PeterBellMichaelHunger
cypher

In this tutorial, Peter Bell and Michael Hunger show you how to turn your data into gold. If you’ve converted over to Neo4j 2.0, you’ll be happy to hear that this article has now been updated to reflect the latest release of the program.

Graphs are on the rise. From the Facebook Graph to the Google Knowledge Graph, large internet companies are taking advantage of graph queries to improve the value they can get from data they already have. Neo4j is one of the new breed of graph databases that allow for similar capabilities in companies that can’t justify building their own graph persistence or querying implementation from scratch.
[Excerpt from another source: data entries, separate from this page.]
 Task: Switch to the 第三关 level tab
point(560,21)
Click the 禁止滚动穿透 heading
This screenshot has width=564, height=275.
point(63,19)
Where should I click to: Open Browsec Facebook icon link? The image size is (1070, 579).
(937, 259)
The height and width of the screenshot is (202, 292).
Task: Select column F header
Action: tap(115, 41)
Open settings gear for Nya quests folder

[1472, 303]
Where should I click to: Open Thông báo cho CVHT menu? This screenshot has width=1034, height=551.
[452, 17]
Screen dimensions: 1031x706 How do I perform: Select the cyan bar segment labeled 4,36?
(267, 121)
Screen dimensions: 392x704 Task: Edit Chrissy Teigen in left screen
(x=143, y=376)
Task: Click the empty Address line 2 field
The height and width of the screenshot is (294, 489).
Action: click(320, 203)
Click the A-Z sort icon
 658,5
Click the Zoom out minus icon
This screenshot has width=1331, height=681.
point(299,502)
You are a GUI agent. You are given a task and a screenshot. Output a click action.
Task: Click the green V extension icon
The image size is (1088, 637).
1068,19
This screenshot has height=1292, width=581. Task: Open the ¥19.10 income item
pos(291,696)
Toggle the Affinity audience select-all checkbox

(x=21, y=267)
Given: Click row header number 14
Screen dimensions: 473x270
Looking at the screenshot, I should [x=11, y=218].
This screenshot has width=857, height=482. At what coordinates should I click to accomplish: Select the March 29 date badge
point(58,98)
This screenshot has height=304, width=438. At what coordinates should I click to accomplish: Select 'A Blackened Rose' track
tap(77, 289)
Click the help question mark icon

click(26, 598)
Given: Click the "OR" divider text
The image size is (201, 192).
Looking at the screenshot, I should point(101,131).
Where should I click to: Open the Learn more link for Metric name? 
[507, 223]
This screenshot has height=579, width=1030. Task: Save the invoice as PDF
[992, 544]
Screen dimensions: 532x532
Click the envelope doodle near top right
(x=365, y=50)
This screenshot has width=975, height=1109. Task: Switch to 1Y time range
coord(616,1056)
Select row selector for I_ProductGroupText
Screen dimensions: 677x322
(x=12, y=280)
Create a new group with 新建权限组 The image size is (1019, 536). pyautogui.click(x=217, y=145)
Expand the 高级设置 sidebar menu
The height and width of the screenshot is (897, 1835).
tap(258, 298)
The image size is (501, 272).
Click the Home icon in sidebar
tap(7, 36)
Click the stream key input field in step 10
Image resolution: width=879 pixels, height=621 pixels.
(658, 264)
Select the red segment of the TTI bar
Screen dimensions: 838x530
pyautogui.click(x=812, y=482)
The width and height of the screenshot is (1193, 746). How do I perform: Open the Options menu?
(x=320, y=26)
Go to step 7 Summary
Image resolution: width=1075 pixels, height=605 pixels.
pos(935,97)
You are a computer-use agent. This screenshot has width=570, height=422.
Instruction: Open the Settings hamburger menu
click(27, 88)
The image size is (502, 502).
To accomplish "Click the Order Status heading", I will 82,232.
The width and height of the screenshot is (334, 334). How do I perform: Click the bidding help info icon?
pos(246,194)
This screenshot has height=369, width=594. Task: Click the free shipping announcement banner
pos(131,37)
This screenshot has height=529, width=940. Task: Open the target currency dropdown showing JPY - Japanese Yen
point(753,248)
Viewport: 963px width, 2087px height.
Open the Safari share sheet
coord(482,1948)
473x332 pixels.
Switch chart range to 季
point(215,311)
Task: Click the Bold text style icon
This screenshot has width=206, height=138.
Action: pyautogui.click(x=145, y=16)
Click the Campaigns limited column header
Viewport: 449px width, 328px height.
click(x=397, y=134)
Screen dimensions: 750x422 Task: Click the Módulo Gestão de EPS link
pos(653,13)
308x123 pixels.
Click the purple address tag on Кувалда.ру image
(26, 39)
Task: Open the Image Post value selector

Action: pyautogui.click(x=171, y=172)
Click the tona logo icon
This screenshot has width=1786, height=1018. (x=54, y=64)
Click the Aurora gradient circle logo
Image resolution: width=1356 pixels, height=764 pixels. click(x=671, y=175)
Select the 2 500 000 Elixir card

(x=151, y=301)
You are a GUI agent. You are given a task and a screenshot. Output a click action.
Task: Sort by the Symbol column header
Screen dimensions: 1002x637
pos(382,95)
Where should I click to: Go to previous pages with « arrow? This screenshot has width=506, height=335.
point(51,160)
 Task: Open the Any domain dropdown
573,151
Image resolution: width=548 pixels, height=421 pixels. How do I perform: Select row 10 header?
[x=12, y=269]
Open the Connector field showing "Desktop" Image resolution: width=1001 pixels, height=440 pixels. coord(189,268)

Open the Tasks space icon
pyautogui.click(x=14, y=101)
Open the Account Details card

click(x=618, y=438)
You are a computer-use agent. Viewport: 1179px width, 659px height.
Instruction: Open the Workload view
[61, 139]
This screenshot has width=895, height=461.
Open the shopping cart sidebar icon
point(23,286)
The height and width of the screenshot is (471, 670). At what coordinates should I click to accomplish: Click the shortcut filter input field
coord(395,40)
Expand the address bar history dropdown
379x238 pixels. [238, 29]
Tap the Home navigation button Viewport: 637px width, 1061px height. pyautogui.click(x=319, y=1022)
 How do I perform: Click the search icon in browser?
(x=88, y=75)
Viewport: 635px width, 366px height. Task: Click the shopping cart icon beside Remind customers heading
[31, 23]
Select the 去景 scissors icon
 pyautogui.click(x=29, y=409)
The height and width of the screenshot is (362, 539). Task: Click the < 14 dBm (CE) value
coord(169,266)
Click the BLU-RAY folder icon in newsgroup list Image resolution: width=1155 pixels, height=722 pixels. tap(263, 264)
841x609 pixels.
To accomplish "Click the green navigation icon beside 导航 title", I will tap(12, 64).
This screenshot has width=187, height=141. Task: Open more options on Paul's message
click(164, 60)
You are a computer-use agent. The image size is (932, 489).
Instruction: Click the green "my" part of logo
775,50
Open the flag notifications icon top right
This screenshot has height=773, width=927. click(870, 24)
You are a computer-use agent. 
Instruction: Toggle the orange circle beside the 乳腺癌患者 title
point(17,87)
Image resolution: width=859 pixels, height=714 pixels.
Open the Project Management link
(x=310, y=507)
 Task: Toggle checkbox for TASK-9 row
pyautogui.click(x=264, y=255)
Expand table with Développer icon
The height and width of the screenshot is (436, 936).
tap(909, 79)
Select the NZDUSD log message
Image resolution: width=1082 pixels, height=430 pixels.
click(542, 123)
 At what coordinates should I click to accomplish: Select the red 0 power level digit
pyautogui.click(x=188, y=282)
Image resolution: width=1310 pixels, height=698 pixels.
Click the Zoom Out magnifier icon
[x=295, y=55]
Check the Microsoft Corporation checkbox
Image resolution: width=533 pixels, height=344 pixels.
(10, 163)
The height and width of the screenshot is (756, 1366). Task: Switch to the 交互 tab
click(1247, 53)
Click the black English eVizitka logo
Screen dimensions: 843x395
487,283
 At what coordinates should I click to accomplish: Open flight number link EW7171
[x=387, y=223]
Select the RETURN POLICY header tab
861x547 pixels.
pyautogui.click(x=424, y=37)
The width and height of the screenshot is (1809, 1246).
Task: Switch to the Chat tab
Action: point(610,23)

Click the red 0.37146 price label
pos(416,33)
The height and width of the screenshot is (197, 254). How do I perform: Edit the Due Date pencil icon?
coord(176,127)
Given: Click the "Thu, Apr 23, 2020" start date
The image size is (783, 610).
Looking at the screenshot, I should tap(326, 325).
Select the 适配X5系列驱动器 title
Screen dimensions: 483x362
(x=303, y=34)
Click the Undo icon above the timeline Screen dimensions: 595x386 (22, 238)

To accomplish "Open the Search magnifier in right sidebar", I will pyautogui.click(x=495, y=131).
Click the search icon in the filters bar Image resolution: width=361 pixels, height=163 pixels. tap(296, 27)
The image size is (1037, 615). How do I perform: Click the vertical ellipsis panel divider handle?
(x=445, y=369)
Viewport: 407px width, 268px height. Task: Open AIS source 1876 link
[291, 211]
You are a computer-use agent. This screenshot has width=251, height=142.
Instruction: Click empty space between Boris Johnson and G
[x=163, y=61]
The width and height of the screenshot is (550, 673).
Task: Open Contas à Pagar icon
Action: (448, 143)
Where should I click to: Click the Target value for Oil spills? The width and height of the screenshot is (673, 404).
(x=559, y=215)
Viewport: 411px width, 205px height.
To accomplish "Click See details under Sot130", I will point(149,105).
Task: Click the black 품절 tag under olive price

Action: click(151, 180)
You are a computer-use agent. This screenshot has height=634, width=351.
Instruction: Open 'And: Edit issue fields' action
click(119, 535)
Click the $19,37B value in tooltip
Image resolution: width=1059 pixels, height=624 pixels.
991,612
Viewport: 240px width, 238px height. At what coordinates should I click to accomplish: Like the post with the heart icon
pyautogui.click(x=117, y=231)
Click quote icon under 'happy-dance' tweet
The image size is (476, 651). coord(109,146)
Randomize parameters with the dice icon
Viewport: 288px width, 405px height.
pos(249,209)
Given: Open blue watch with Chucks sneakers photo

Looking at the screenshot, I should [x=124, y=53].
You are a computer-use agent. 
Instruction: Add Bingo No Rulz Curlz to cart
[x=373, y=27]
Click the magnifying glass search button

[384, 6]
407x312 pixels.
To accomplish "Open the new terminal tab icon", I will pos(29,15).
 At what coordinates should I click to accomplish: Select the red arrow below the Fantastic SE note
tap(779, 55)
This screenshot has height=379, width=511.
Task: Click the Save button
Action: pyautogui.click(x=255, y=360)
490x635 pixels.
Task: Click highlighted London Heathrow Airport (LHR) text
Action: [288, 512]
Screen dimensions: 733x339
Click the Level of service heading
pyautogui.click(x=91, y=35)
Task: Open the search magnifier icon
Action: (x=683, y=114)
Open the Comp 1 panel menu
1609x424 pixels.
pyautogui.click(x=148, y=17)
In this article, we’ll look at Cypher – the language for querying and updating graphs in Neo4j. It’s a declarative, SQL like language for simply specifying graph based queries.

This tutorial is designed for the newest version 2.0 of Neo4j, which was released in December 2013.

Getting started 

Start by downloading the Neo4j file at http://neo4j.org/download.

  • On Windows: Run the installer and start the server with the Neo4j Desktop App.

  • On Linux/Mac OS unzip the file and start from the directory bin/neo4j start (stop it again with  bin/neo4j stop)

Open the Neo4j Browser on http://localhost:7474 and you should see the following welcome screen. Feel free to explore the guides that are available.

Figure 1: The Neo4j Browser

Graph basics

Before we can jump into Cypher, we need to cover just a couple of key points about graph databases. In a graph database, we persist information in labelled nodes and typed, directed relationships that connect them. Both nodes and relationships can have arbitrary properties (key: value pairs).

So for example, in Figure 1, nodes are used to represent movies (“Cloud Atlas” and “The Matrix” labelled “Movie”) and people (actors “Hugo Weaving” and “Tom Hanks” and director “Lana Wachowski” all labelled “Person”). Relationships are used to capture the fact that the actors have ACTED_IN the movies and the director has DIRECTED the movies. All of them have additional properties, e.g. the roles property on ACTED_IN.

Figure 2: The Movie Domain Model

Note that all relationships are directed. While you might be able to argue for a bidirectional relationship for concepts like friends, clearly it is not needed for modelling the domain. Only in domains where the direction is really relevant (e.g. twitter followship). In all other cases it is semantically equivalent as all relationships have a directionality, but they can be traversed either way. Whether I want to know all of the movies Tom Hanks has acted in or see all of the people who’ve worked at “Cloud Atlas” movie, I’m able to express and run both queries easily.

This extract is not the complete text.